-- Description of the task --
List every line in the records below that contains the string "will", matching its case exactly.

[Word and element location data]
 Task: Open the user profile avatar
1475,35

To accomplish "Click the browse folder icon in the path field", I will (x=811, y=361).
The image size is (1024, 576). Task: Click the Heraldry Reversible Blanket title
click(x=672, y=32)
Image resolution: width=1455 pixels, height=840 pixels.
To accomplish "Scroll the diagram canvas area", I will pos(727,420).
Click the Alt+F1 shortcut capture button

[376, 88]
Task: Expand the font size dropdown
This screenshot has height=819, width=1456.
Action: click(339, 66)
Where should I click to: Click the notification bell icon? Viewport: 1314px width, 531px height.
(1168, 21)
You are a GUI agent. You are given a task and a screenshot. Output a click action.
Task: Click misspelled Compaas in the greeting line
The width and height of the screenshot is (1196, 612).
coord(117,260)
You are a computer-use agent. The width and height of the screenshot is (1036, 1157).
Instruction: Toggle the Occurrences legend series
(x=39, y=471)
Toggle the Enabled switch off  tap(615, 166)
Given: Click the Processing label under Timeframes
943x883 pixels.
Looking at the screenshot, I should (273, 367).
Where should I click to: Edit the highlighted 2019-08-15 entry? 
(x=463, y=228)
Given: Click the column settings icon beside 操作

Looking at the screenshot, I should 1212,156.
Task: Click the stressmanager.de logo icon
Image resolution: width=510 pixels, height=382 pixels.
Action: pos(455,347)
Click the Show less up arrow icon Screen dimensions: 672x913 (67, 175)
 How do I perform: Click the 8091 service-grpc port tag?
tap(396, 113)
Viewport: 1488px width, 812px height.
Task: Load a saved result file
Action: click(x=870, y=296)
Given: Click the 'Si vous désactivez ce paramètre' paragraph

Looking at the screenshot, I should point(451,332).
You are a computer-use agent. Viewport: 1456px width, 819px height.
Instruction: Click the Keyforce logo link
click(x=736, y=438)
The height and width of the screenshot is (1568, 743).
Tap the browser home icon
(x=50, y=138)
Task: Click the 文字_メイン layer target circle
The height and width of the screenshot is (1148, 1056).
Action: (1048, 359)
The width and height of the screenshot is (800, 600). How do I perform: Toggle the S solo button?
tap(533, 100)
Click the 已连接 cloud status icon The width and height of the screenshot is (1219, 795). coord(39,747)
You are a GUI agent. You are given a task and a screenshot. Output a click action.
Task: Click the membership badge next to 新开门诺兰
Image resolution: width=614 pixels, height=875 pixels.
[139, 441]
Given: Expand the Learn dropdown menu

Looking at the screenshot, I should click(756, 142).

-- Written answer --
To accomplish "Click the browse folder icon in the path field", I will (x=811, y=361).
To accomplish "Scroll the diagram canvas area", I will pos(727,420).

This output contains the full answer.